▶ **Task statement**: Pull out every line of the material below that contains the string "format", treating uppercase and lowercase as different.

>> BEGIN

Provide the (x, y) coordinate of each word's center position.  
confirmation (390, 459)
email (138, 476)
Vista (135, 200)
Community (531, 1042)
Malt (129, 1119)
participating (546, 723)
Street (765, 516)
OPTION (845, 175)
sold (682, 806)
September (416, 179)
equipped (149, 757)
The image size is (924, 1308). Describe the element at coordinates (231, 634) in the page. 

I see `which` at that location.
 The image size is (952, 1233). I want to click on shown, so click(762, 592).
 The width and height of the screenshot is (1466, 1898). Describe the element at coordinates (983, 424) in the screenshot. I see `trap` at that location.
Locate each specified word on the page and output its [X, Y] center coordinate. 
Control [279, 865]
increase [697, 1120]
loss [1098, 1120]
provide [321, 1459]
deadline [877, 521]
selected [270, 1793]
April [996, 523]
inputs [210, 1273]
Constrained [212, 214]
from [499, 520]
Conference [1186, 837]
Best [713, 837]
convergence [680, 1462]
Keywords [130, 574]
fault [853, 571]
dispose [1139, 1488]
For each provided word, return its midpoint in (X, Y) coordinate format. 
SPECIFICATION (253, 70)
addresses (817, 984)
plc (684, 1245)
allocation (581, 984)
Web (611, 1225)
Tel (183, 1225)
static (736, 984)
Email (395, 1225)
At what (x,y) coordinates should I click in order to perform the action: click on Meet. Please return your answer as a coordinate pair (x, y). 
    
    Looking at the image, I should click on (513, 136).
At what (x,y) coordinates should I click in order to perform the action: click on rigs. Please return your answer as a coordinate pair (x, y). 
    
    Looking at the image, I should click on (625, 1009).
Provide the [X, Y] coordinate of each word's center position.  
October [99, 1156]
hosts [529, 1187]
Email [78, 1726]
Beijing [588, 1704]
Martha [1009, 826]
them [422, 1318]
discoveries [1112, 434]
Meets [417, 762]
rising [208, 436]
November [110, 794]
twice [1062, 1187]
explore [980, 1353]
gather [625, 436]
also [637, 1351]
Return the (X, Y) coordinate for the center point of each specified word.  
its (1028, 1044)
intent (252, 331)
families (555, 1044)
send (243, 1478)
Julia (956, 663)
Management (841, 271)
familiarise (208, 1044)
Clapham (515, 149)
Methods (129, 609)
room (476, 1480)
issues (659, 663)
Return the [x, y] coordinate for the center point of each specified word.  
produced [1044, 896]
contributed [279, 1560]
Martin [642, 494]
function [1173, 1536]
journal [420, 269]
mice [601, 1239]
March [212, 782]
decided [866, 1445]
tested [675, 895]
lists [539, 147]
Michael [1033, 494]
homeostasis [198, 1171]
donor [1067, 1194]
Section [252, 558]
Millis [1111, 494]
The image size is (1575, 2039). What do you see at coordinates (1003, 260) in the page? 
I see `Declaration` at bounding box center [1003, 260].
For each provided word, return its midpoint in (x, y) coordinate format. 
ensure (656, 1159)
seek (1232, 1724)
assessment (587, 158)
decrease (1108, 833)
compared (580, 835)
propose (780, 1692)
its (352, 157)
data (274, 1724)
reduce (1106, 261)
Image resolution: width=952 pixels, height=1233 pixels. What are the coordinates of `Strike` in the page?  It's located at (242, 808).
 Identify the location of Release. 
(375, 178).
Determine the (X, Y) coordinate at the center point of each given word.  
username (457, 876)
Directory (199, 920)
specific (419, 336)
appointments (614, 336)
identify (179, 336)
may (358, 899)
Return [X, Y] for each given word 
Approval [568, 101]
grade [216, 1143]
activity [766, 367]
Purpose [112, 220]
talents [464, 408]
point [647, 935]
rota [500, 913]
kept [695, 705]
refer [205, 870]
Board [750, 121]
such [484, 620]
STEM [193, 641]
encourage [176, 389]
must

>> END

▶ **Exercise answer**:
For each provided word, return its midpoint in (X, Y) coordinate format. 
For each provided word, return its midpoint in (x, y) coordinate format. 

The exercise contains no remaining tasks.